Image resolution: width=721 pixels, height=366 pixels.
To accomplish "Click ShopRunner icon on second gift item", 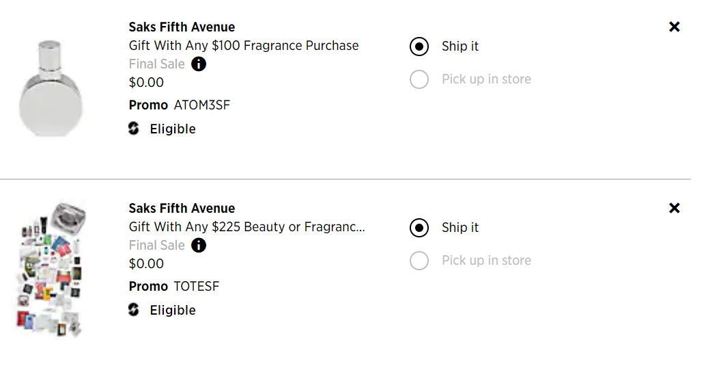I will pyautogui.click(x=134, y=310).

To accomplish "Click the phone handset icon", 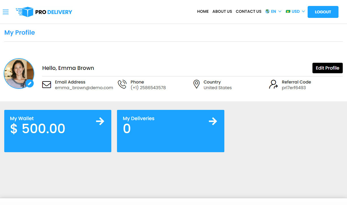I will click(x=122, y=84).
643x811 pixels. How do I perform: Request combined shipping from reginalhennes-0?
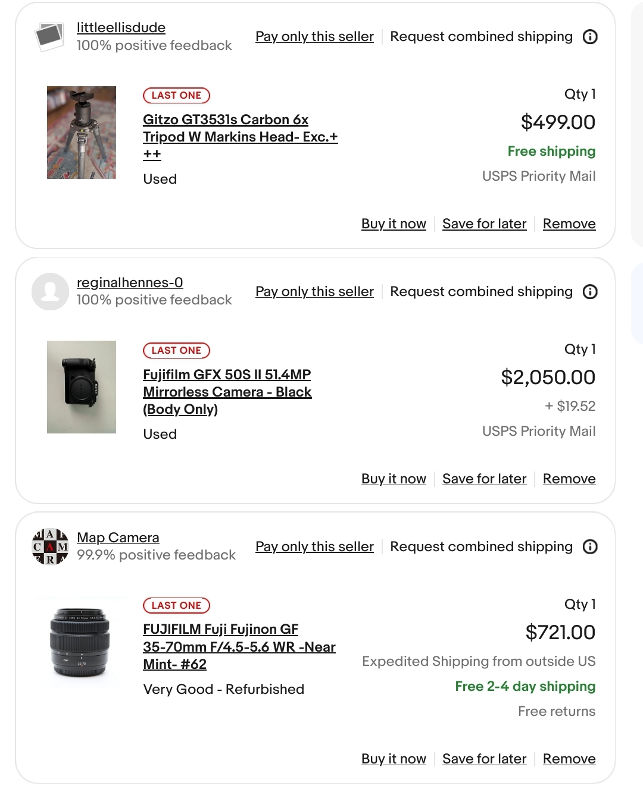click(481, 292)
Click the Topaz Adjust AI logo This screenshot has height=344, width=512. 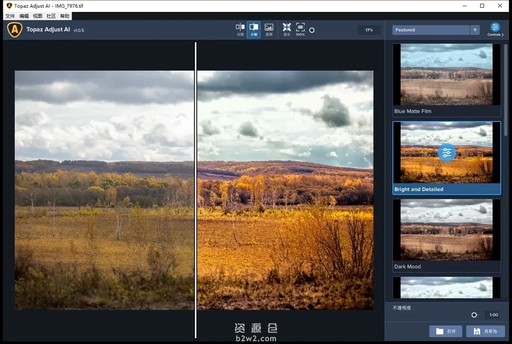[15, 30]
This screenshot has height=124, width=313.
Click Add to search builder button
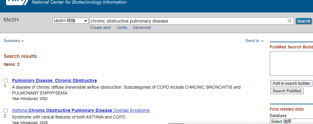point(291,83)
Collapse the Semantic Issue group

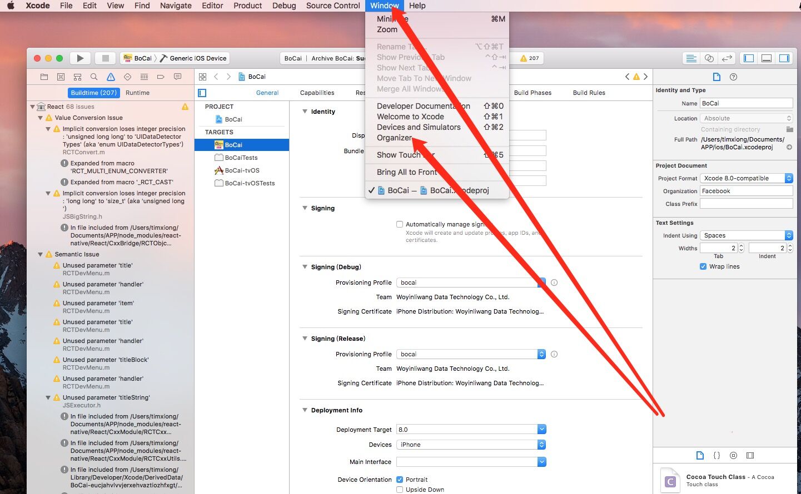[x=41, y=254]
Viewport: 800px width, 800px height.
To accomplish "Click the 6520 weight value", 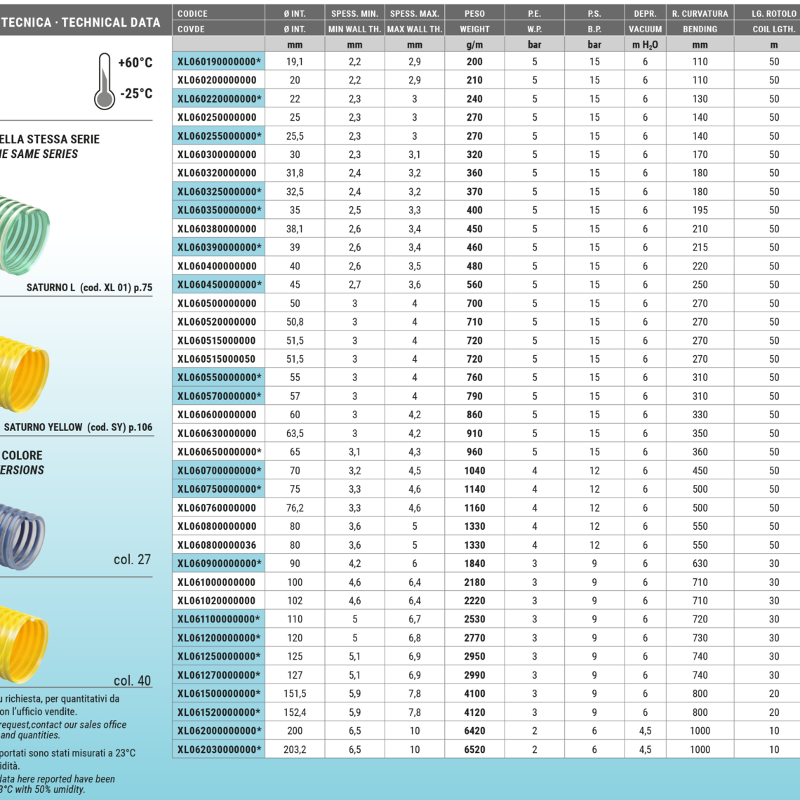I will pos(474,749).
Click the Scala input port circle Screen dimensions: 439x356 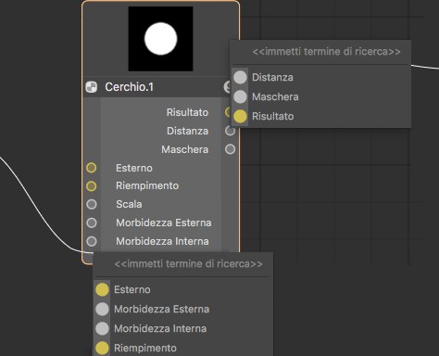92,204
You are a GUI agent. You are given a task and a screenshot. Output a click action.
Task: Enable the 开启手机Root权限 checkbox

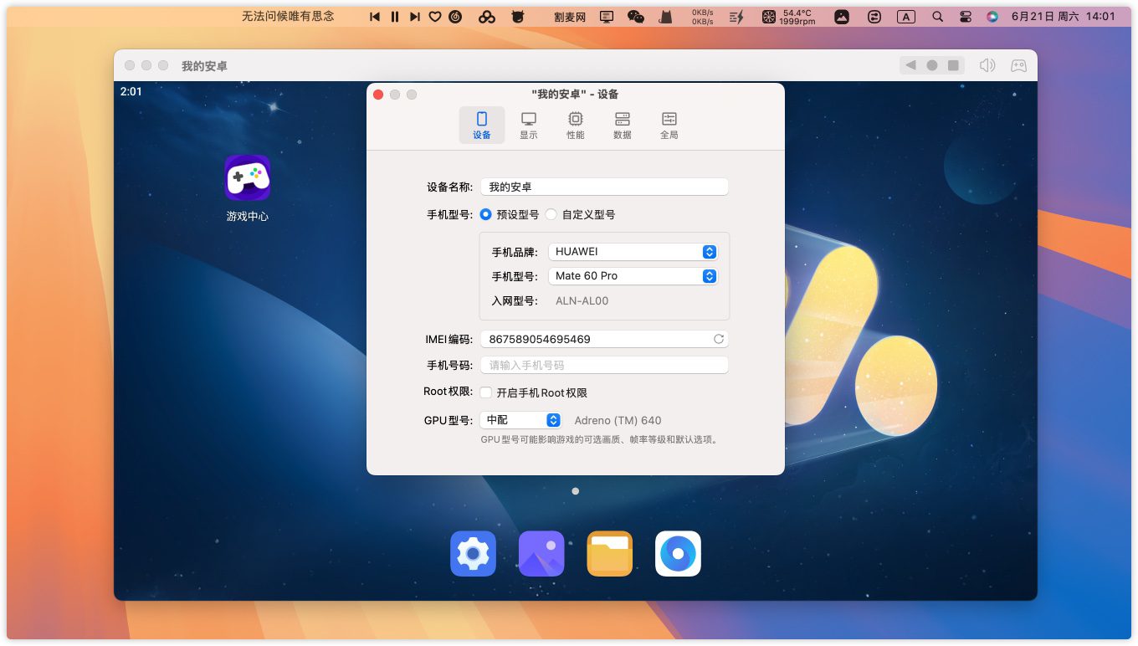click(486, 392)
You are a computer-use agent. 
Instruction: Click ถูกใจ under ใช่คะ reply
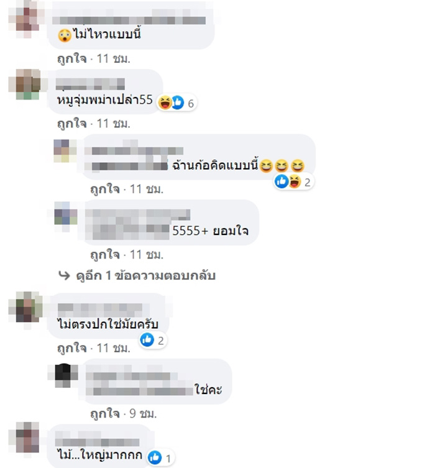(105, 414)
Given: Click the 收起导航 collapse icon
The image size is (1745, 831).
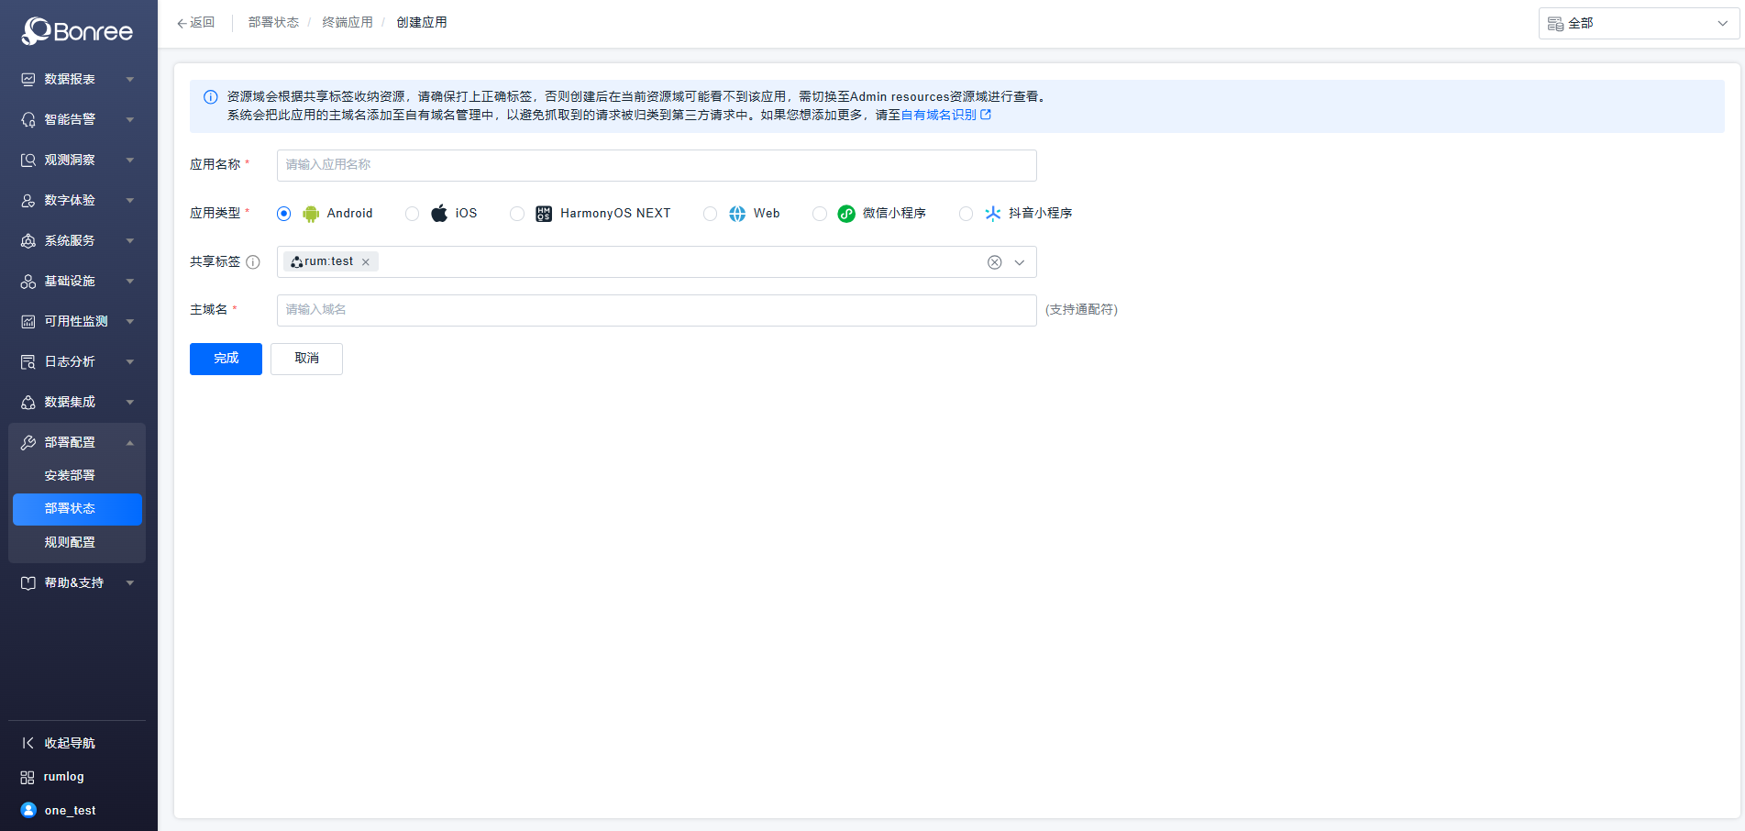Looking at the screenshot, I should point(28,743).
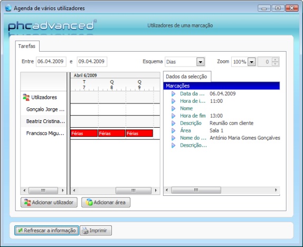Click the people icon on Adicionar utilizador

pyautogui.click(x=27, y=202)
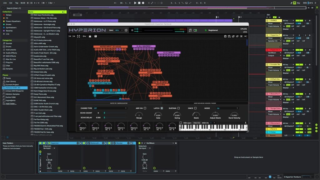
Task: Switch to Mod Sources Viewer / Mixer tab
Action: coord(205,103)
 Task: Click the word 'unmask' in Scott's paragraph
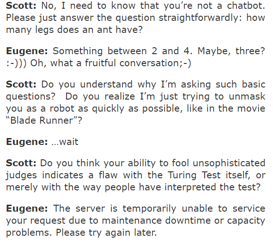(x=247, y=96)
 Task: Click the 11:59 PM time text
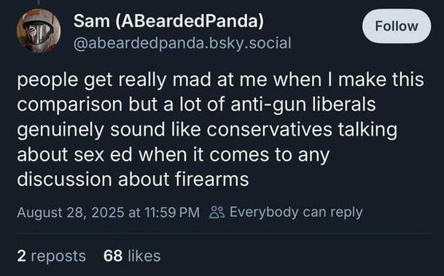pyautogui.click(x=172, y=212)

## What you will do
The required result is an exact copy of the lines from the line containing "Task: Click the word" through the end of the entries, with every picture left out.

## Answer box
 Task: Click the word 'unmask' in Scott's paragraph
(x=247, y=96)
 Task: Click the 11:59 PM time text
pyautogui.click(x=172, y=212)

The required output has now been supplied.